*SCOPO DELL'ESERCIZIO:* Riprendi il testo su fratel Ettore Boschini e continualo, cominciando subito dopo la sua ultima frase.

*TESTO DI PARTENZA:*
'''

Fratel Ettore Boschini:
I battiti di un grande cuore
La morte del carissimo fratel Ettore è per tutti noi motivo di dolore, di preghiera e di riflessione.
1. Motivo di dolore, di grande dolore, anzi tutto. E’ il dolore di quanti hanno stimato, aiutato e amato fratel Ettore. E sono davvero tanti, perché lui – in un modo tutto suo, con un fervore semplice, immediato e disarmante e, ancor più, con una fede genuina – ha finito per diventare un “trascinatore”.
E’ il dolore soprattutto di quanti – e sono una folla grande grande! – sono stati stimati, aiutati e amati da fratel Ettore ad uno ad uno, raggiunti ciascuno personalmente È, questo, il dolore di coloro che, ricevendo attenzione e stima nella loro povertà ed emarginazione, si sono sentiti “riscattati”, affermati nella loro “dignità”, esaltati nella loro “nobiltà” umana, riconosciuti nei loro “diritti” sacrosanti. Loro stessi lo possono dire, perché le diverse forme di sofferenza che hanno sconvolto le loro esistenze rendono più lucido e penetrante il loro giudizio: da quest’uomo della carità, da questo fratello camilliano hanno ricevuto il bene più prezioso e raro, il recupero cioè della loro dignità e, per questa via, l’accendersi di una rinnovata fiducia nella vita.

'''

*SEZIONE DATI:*
'''

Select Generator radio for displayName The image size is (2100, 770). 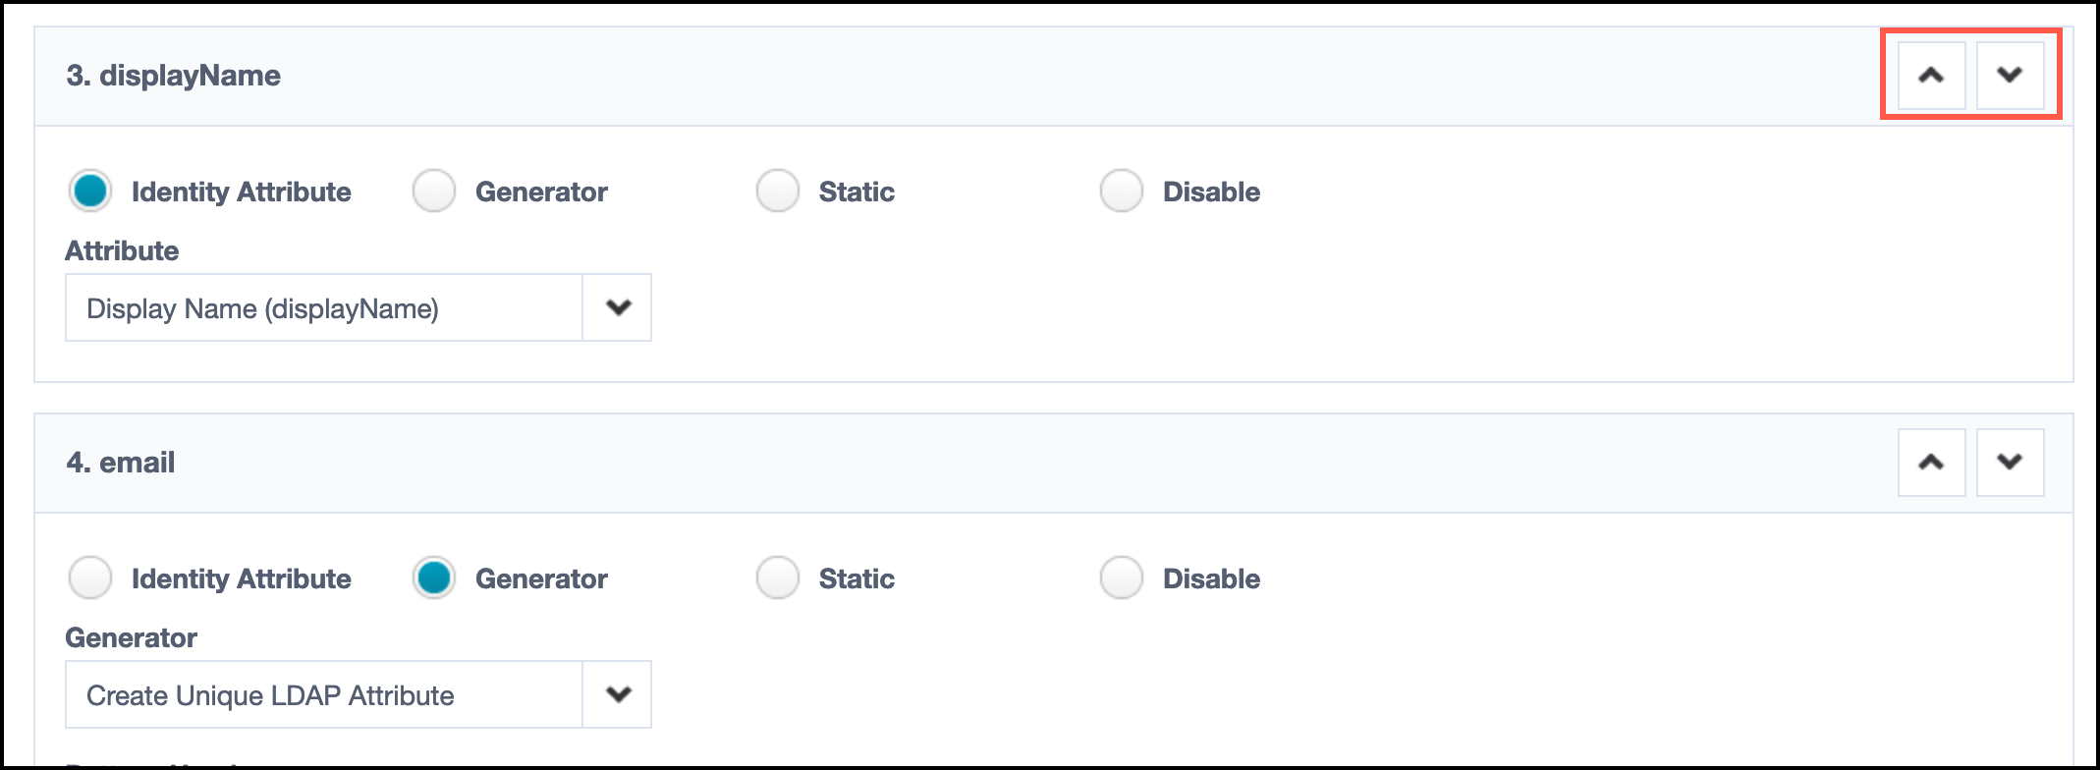(x=433, y=192)
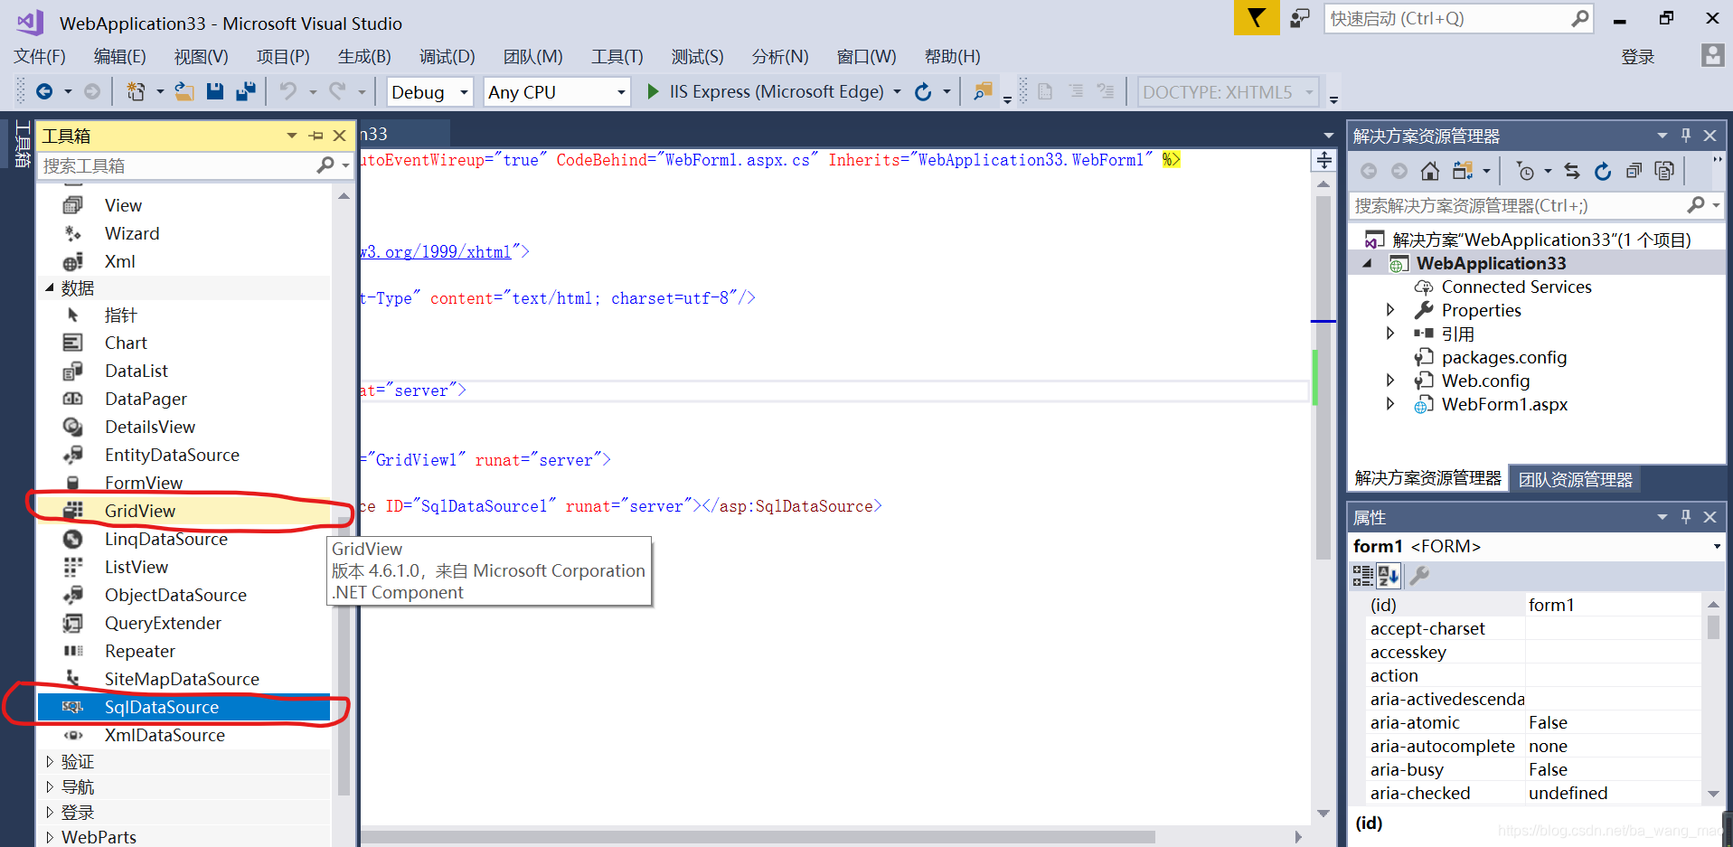Click the Navigate Backward arrow

(45, 91)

'''

*RISPOSTA:*
Penso anche al dolore della Comunità religiosa di San Camillo e, più ampiamente, dell’intera Chiesa Ambrosiana. Devo qui ricordare la bellissima e commossa lettera che il cardinale Carlo Maria Martini mi ha inviato da Gerusalemme e con la quale partecipa di tutto cuore al nostro lutto. Lui ha conosciuto fratel Ettore sin dall’ingresso in Diocesi, l’ha incontrato tantissime volte, l’ha consigliato, incoraggiato, aiutato. Scrive: «Ho avuto così modo di ammirare una carità, un disinteresse, uno spirito di sacrificio veramente eroici, che non si tiravano indietro di fronte a nessuna difficoltà». E ancora: «Un religioso così – mi verrebbe voglia di dire “un gigante della carità” – fa onore al Vangelo e alla bontà della nostra gente e merita che le sue azioni e iniziative siano ricordate tra le più significative di questi anni nel campo dell’emarginazione».
Alla nostra Chiesa di Milano, che l’ha accolto da subito con benevolenza e fiducia, fratel Ettore ha offerto una preziosa testimonianza di grande umiltà, di dedizione disinteressata, di coraggio, di fede straordinaria e di continua preghiera, d’illimitata fiducia nella Provvidenza, di singolare amore e devozione alla Madonna, di cui distribuiva la corona del Rosario a tutti.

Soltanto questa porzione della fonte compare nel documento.